CITY-COUNTY DISTRICTS OK'D

December 18, 1991|By Thomas W. Waldron | Thomas W. Waldron,Evening Sun Staff

Despite protests from politicians and citizens, Baltimore County will begin sharing legislators with Baltimore City under a final redistricting plan released today by a special advisory panel.

The panel did agree to have only five districts cross the city-county border, instead of the six proposed when the first plan was released two weeks ago.

But, in several important ways, the plan did not change. The city will maintain control of eight districts, despite a dwindling population that some said entitled the city to only seven districts.

In addition, the plan maintains its key plank -- a new black-dominated district in the Liberty Road area. Creating that new district will force several Baltimore county incumbents to run against each other.

Furious Baltimore County officials and residents have said they wanted nothing to do with city politics. Some residents even predicted the joint legislative districts would eventually lead to countians paying the city's higher property tax rates.

"I still think it's totally unfair to Baltimore County and Baltimore County voters," said Del. E. Farrell Maddox, chairman of the county's House delegation.

The plan now goes to Gov. William Donald Schaefer, who must submit his own version to the General Assembly next month. It is not clear how much Schaefer will tinker with the panel's plan.

"At first blush, he thinks they did a good job with it," said Page Boinest, a spokesman for the governor.
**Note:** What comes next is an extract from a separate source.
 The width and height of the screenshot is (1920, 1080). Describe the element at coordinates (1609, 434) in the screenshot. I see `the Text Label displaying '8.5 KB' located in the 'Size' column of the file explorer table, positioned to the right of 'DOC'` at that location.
If the General Assembly is unable to agree on changes to Schaefer's proposal, it will become law. The debate in the legislature promises to be vigorous, as lawmakers maneuver to protect favored election turf.

The district map will be used to elect all 188 members of the legislature in 1994 and 1998. New maps are drawn every decade based on U.S. Census figures.

The panel modified several proposals in its original map:

* The revised plan creates a new, single-member House district in Catonsville as part of one of the city-county districts. That will mean the loss of one delegate from the city. Baltimore County, however, will show no net gain in elected officials because it also lost a delegate seat to Howard County.

* Howard County will be split into three districts instead of five as the panel had contemplated.

* Essex has been reunited in a single district. It had been split between two.

* Towson is now back in a Baltimore County district. It had been included in a city-dominated district.

Despite protests from black leaders, the panel declined to create another black-dominated district in Prince George's County. The map maintains three districts with minority populations of at least 74 percent. The NAACP had proposed giving the county at least four districts with substantial black majorities.

In all, Baltimore City will lose one of its nine districts. Four of the eight city-dominated districts will be heavily black. Three will be mainly white. The eighth, the 43rd District in northeast Baltimore, is 61 percent minority in the panel's final plan. It was 46 percent minority in the panel's first plan.